Director: Tony Scott    Starring: Bruce Willis, Damon Wayans, Chelsea Field, Chelcie Ross, Halle Berry

Tenuous – adj. Having little substance, flimsy. Such is the connection the Joel Silver produced, Shane Black penned early nineties action romp The Last Boy Scout has with Christmas. That said, thanks to a single throwaway device the evidence exists that the events that transpire in Tony Scott’s ode to the eighties action buddy movie take place around the festive season and that, ladies and gentlemen, is more than sufficient for inclusion in my Blogvent adventures. Granted, I had hoped to resort to it much later in the series but technical issues with my intended number three film have forced my hand a little early. Besides, it’s the perfect excuse to revisit a massively underrated and horribly overlooked classic of the genre.

Burned out Private Investigator Joe Hallenbeck (Willis) is a far cry from the man who once saved the President during his Secret Service days but when the girl he is hired to protect from the unwanted attentions of “some weirdo” who won’t leave her alone gets murdered, he finds himself embroiled in much more than he bargained for and, with the help of disgraced former professional footballer Jimmy Dix (Wayans), has to get to the bottom of things not just for his professional satisfaction, but for his very survival as his simple protection job quickly turns into a conspiracy that leads to people in very high places.

I know, I know, not very Christmassy. If anything it could be argued that the film is an anti-Christmas movie, a testament to the fact that for some people Christmas doesn’t mean that much, life goes on, families don’t always get on and bad guys don’t take the holiday season off from their nefarious activities. Of course there’s always the point that the singular chrimbo reference is perhaps a nod to Shane Black’s most famous film, the superb Lethal Weapon (which may or may not be making an appearance later in the month) and certainly it’s self parodying style, tongue in cheek delivery of genre staples and rapid fire one liners serve as a fitting tribute to the rest of Black’s work. As Joe himself says, “Now, this being the nineties, you can’t just walk up to a guy and smack him in the face, you gotta say something cool first.”

It’s really down to the ridiculous volume of wise ass one liners and gallows humour that the film succeeds. The plot is a little bit overblown, perforated with numerous holes and overly elaborate in a more than slightly preposterous way. None of that matters. It’s very much aware of all of these facts and chooses to proceed as if none of it matters, focusing instead on the interplay between Hallenbeck and Dix and the smart mouths that they use to extricate themselves from trouble. Otherwise, the film comes across as Chandler for the MTV generation, Hallenbeck the hapless gumshoe who spends most of his time getting punched, pistol whipped and held at gunpoint as he gets drawn deeper and deeper into the conspiracy.
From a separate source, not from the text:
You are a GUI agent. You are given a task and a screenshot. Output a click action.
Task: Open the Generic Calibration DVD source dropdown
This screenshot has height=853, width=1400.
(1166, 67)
Performance wise, Willis is on top form as the rugged, gun toting, wise cracking hero he made his reputation with although Wayans is a bit of a weak partner to his routine. It’s sadly not up to the standard of the chemistry between Riggs and Murtaugh in the Lethal Weapon series but in context it works and both men are portraying characters who have fallen from grace, latching on to one another in mutual self pity before fighting back to earn some self respect. Nobody here is in any danger of winning any awards but it really doesn’t matter, all that matters is that it’s a bundle of fun. Sure, it’s a blustery action romp but it’s got sufficient heart and flair to still make for an interesting watch.

The film serves as further proof to me that Tony Scott is a master of the spirited action movie, as if True Romance and the superb Man On Fire weren’t evidence enough. It checks all the boxes as far as the genre is concerned but it has something extra, an intelligence that escapes the Bruckheimers and Bays of this world that ultimately makes it more satisfying than anything the Hollywood machine is churning out today. As flimsy as its festive credentials may be, you could do a lot worse this December.